WHAT YOU HAVE TO DO: Extract verbatim every line from the one containing "トピックス (943, 150)" to the final line of the records below, inclusive, and exclude all pictures.

MATERIAL PROVIDED:
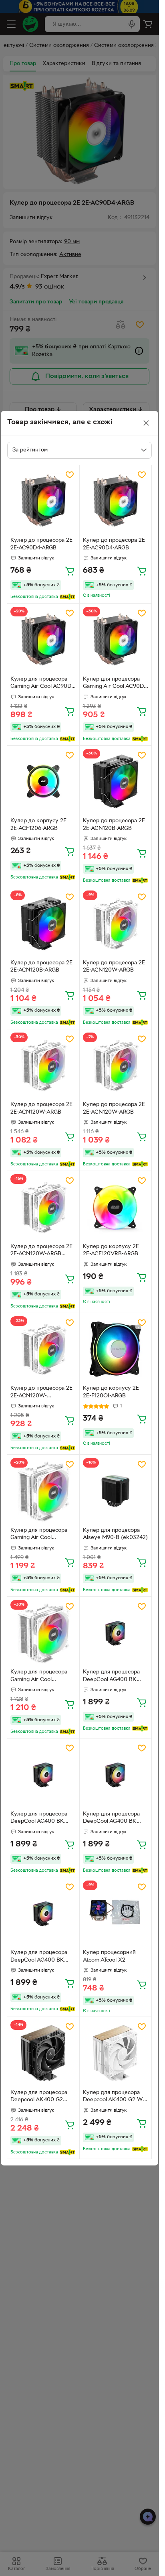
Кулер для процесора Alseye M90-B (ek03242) (115, 1534)
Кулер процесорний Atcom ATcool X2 (109, 1956)
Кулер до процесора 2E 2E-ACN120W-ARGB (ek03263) (41, 1251)
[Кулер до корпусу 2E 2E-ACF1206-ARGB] (43, 782)
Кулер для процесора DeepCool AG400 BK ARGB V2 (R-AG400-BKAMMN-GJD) (111, 1676)
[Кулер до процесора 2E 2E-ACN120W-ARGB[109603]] (43, 1349)
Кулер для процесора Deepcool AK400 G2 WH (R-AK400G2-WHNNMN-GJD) (115, 2097)
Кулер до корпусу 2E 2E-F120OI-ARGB (111, 1392)
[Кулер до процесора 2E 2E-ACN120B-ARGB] (116, 782)
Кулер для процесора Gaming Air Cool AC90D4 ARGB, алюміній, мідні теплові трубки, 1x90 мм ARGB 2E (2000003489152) (42, 684)
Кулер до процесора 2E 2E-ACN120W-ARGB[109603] (41, 1393)
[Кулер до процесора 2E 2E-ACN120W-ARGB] (116, 923)
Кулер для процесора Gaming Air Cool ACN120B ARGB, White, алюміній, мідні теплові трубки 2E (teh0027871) (41, 1676)
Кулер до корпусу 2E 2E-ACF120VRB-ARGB (111, 1250)
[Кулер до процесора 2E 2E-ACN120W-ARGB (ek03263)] (43, 1207)
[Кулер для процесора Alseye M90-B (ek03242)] (116, 1491)
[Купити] (69, 570)
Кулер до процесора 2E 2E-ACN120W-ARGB (114, 966)
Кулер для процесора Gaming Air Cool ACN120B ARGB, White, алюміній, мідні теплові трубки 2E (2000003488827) (40, 1535)
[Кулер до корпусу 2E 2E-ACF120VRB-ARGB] (116, 1207)
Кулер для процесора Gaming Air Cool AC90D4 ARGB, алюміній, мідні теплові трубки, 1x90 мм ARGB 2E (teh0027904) (115, 684)
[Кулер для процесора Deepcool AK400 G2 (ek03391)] (43, 2053)
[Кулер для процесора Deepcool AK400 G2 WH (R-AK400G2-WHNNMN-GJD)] (116, 2053)
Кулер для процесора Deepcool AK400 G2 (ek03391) (38, 2097)
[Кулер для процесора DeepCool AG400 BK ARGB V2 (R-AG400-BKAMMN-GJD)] (116, 1633)
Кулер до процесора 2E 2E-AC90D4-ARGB (41, 544)
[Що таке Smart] (67, 597)
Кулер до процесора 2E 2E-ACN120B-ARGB (114, 824)
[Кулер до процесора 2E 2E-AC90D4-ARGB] (43, 501)
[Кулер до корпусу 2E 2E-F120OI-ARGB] (116, 1349)
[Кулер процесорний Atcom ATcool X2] (116, 1913)
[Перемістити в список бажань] (69, 474)
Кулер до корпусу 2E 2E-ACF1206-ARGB (38, 824)
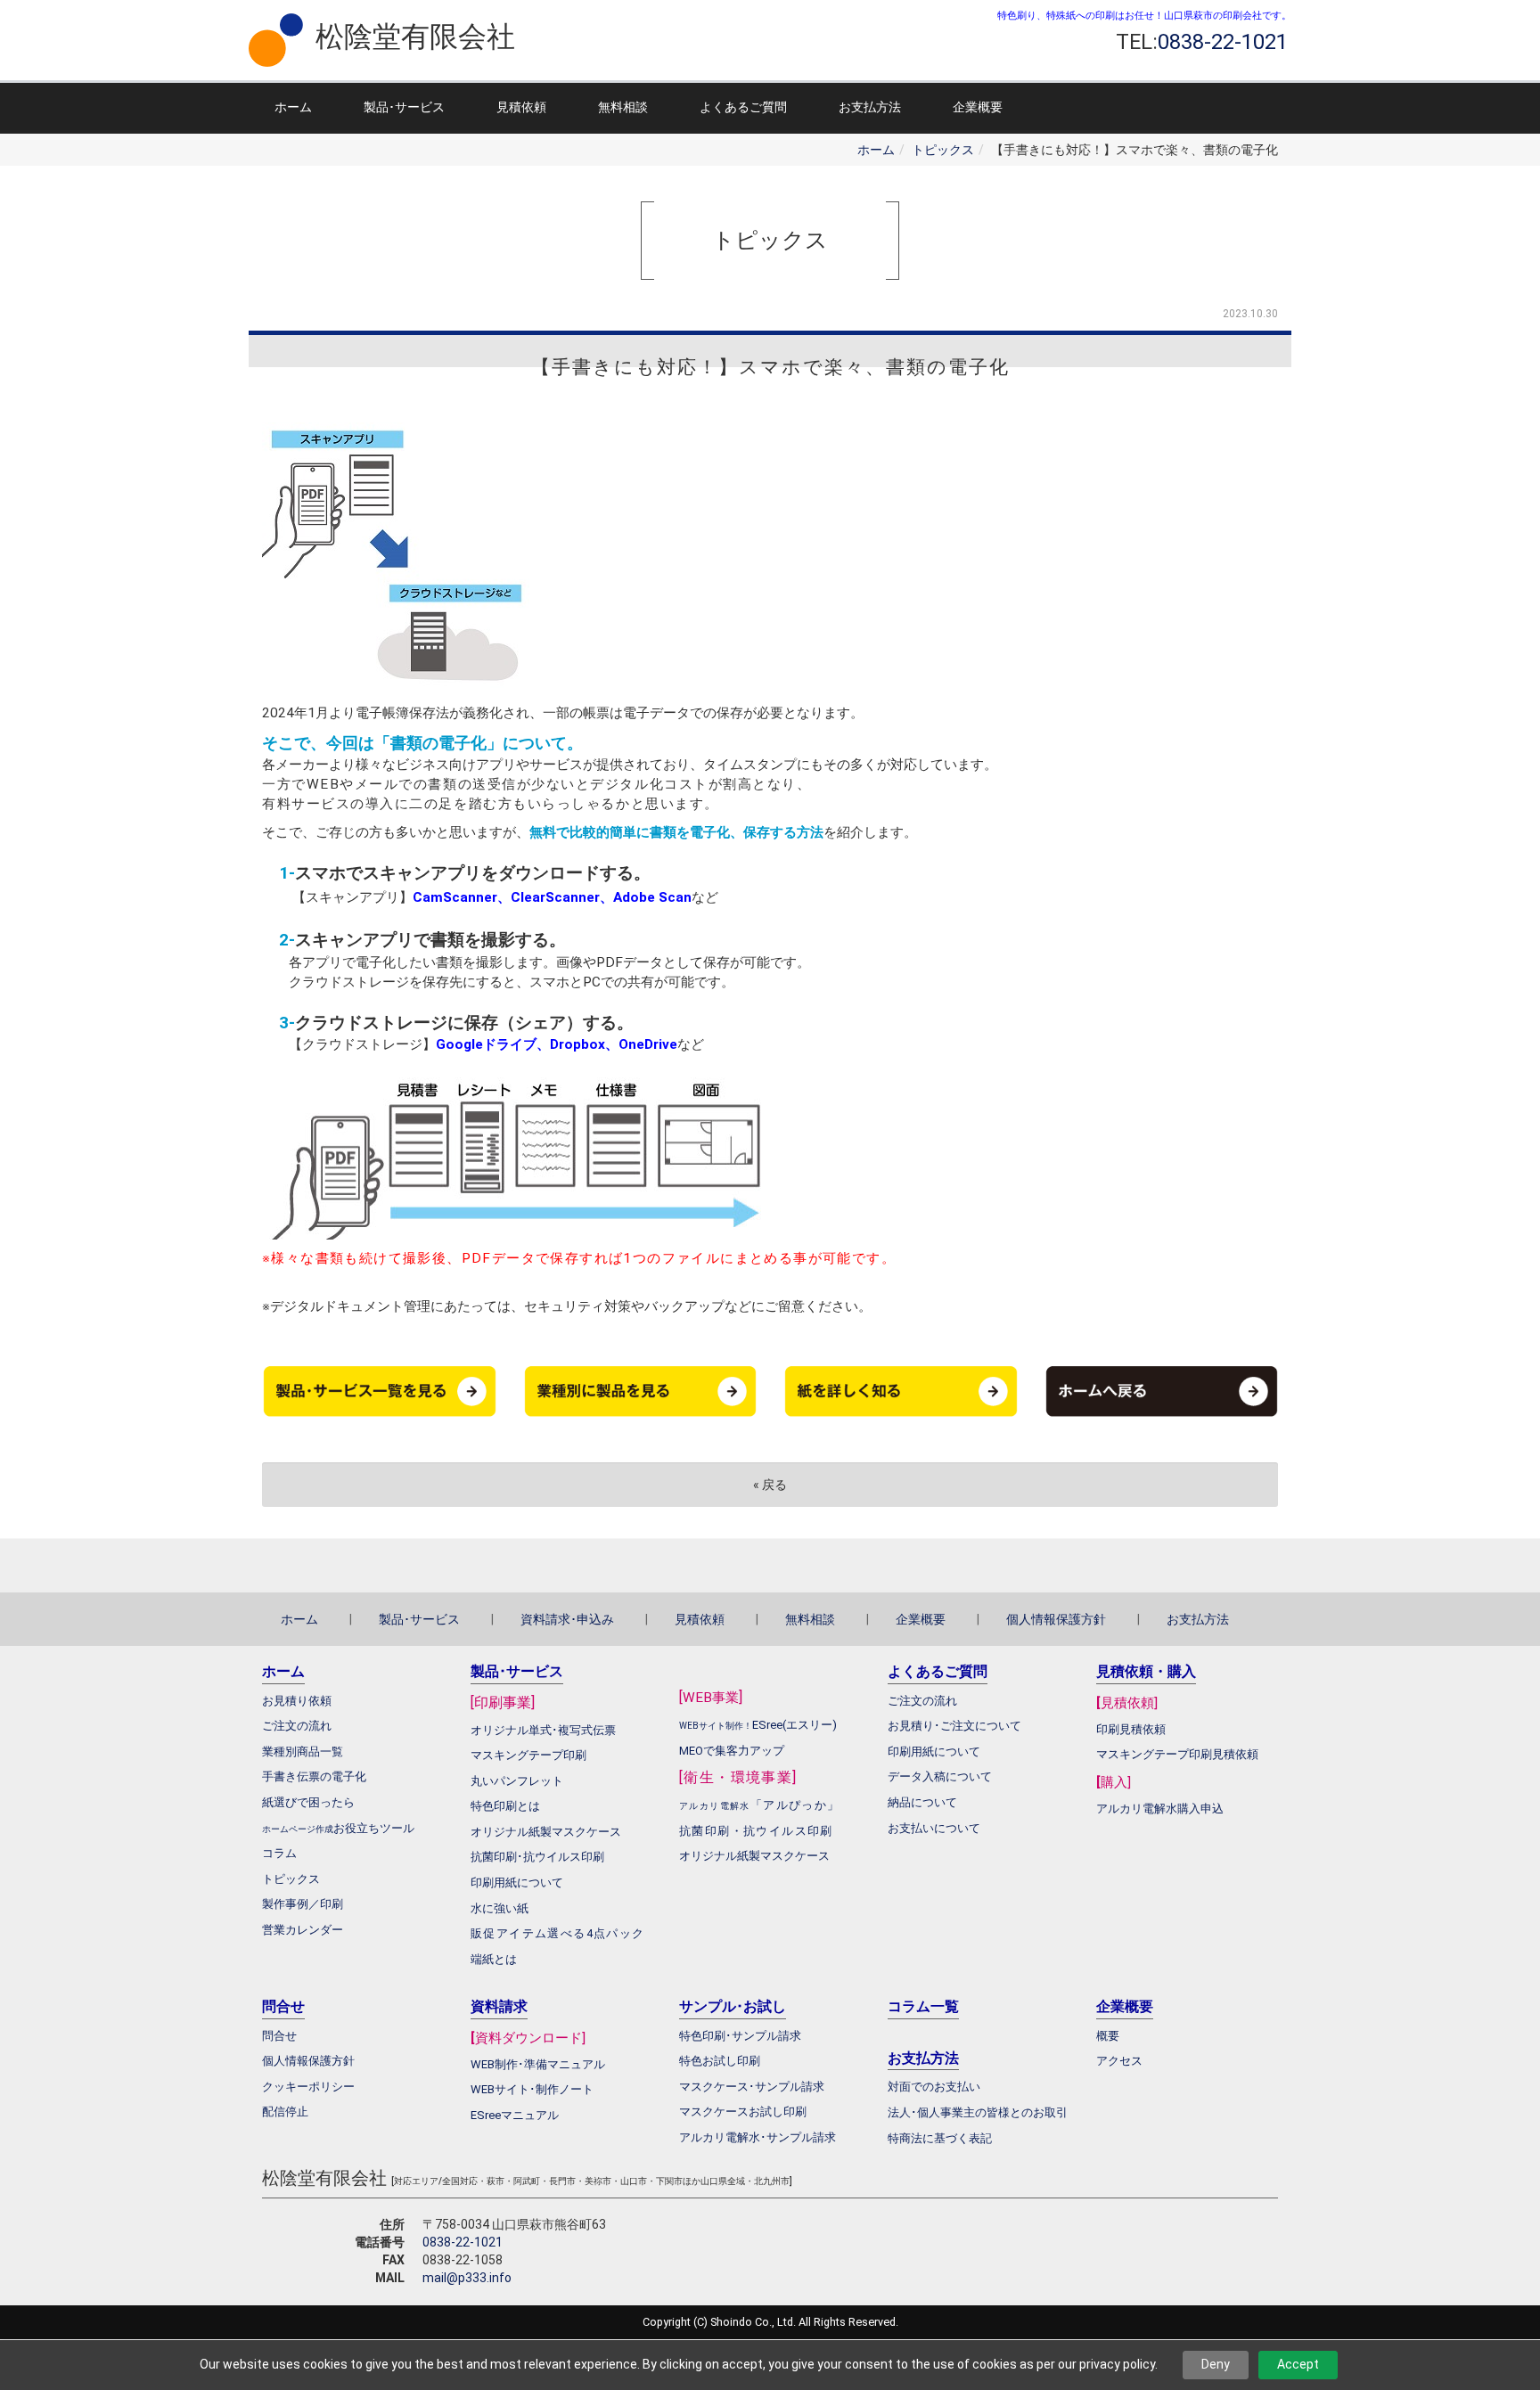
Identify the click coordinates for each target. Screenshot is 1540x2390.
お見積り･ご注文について (954, 1725)
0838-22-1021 (462, 2242)
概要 (1107, 2035)
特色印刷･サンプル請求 (740, 2035)
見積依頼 (521, 107)
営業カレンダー (302, 1929)
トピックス (943, 150)
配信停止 (285, 2111)
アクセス (1119, 2060)
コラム (279, 1853)
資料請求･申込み (567, 1619)
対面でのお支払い (934, 2086)
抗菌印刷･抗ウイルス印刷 (537, 1856)
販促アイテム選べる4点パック (558, 1933)
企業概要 (978, 107)
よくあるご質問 (743, 107)
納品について (922, 1802)
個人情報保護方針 (1056, 1619)
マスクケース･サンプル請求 (751, 2086)
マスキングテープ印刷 (528, 1755)
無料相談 (623, 107)
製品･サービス (404, 107)
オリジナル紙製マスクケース (754, 1855)
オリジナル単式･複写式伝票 (543, 1730)
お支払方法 (870, 107)
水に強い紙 (499, 1908)
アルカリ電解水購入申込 (1160, 1808)
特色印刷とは (505, 1806)
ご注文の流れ (922, 1700)
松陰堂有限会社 (415, 36)
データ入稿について (940, 1776)
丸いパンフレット (517, 1781)
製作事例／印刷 (302, 1904)
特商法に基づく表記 (940, 2138)
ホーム (293, 107)
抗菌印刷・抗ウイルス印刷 (756, 1831)
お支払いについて (934, 1828)
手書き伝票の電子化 (314, 1776)
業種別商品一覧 (302, 1751)
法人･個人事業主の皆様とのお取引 (978, 2112)
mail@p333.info (467, 2278)
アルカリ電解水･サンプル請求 (757, 2137)
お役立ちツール (373, 1828)
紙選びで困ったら (308, 1802)
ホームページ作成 (297, 1829)
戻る (770, 1484)
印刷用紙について (517, 1882)
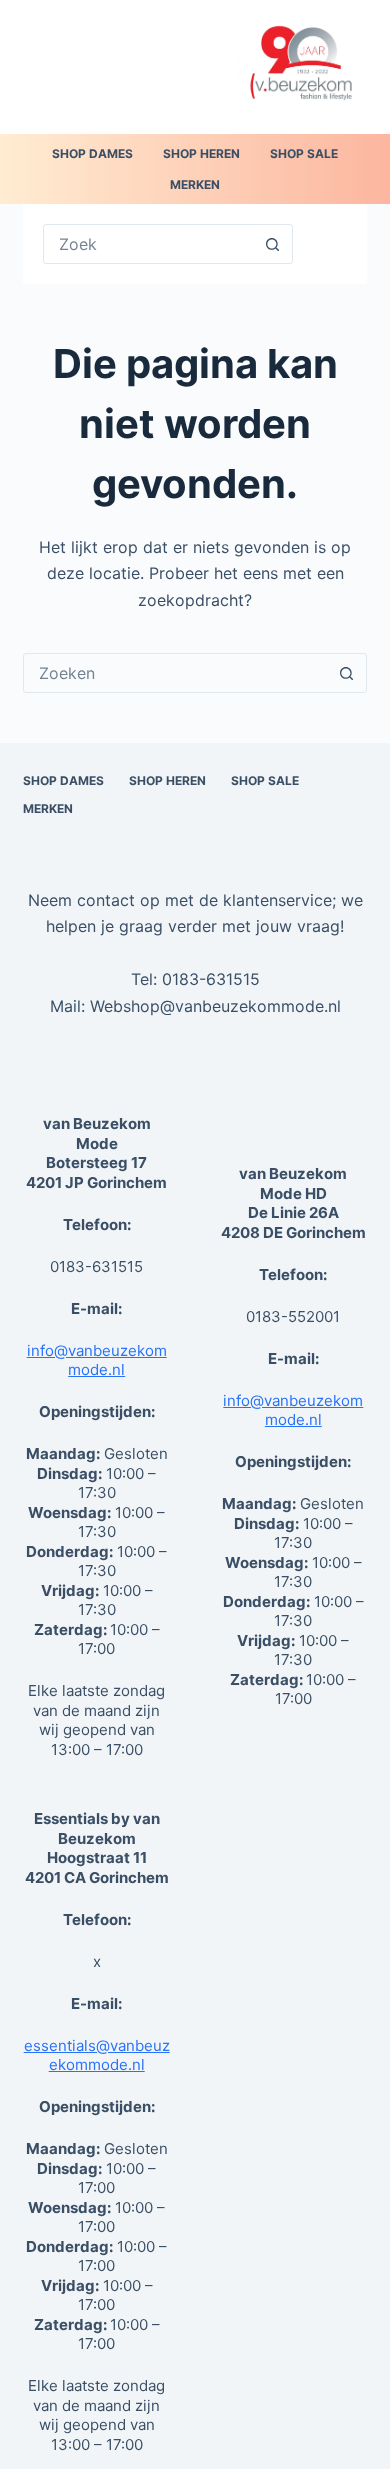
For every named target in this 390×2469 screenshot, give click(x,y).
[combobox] (175, 673)
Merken (195, 184)
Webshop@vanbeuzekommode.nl (215, 1006)
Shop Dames (92, 153)
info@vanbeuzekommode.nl (97, 1360)
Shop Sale (304, 153)
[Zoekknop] (273, 244)
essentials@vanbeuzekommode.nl (97, 2055)
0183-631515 (211, 979)
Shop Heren (201, 153)
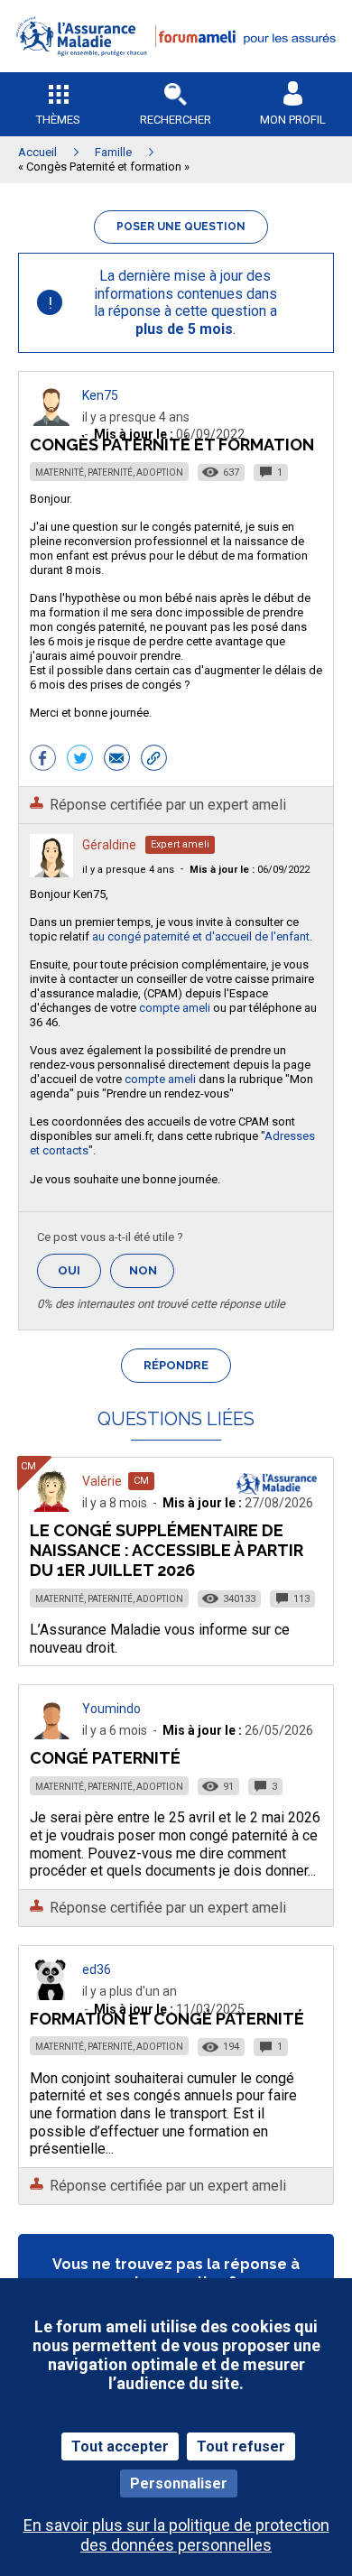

YOUR SOLUTION:
トピックス (943, 150)
配信停止 (285, 2111)
アクセス (1119, 2060)
コラム (279, 1853)
資料請求･申込み (567, 1619)
対面でのお支払い (934, 2086)
抗菌印刷･抗ウイルス印刷 (537, 1856)
販促アイテム選べる4点パック (558, 1933)
企業概要 (978, 107)
よくあるご質問 (743, 107)
納品について (922, 1802)
個人情報保護方針 (1056, 1619)
マスクケース･サンプル請求 (751, 2086)
マスキングテープ印刷 (528, 1755)
無料相談 (623, 107)
製品･サービス (404, 107)
オリジナル紙製マスクケース (754, 1855)
オリジナル単式･複写式伝票 (543, 1730)
お支払方法 (870, 107)
水に強い紙 (499, 1908)
アルカリ電解水購入申込 (1160, 1808)
特色印刷とは (505, 1806)
ご注文の流れ (922, 1700)
松陰堂有限会社 (415, 36)
データ入稿について (940, 1776)
丸いパンフレット (517, 1781)
製作事例／印刷 (302, 1904)
特商法に基づく表記 (940, 2138)
ホーム (293, 107)
抗菌印刷・抗ウイルス印刷 (756, 1831)
お支払いについて (934, 1828)
手書き伝票の電子化 (314, 1776)
業種別商品一覧 (302, 1751)
法人･個人事業主の皆様とのお取引 (978, 2112)
mail@p333.info (467, 2278)
アルカリ電解水･サンプル請求 (757, 2137)
お役立ちツール (373, 1828)
紙選びで困ったら (308, 1802)
ホームページ作成 (297, 1829)
戻る (770, 1484)
印刷用紙について (517, 1882)
For every named target in this 390×2469 screenshot, give click(x,y).
[combobox] (175, 673)
Merken (195, 184)
Webshop@vanbeuzekommode.nl (215, 1006)
Shop Dames (92, 153)
info@vanbeuzekommode.nl (97, 1360)
Shop Sale (304, 153)
[Zoekknop] (273, 244)
essentials@vanbeuzekommode.nl (97, 2055)
0183-631515 (211, 979)
Shop Heren (201, 153)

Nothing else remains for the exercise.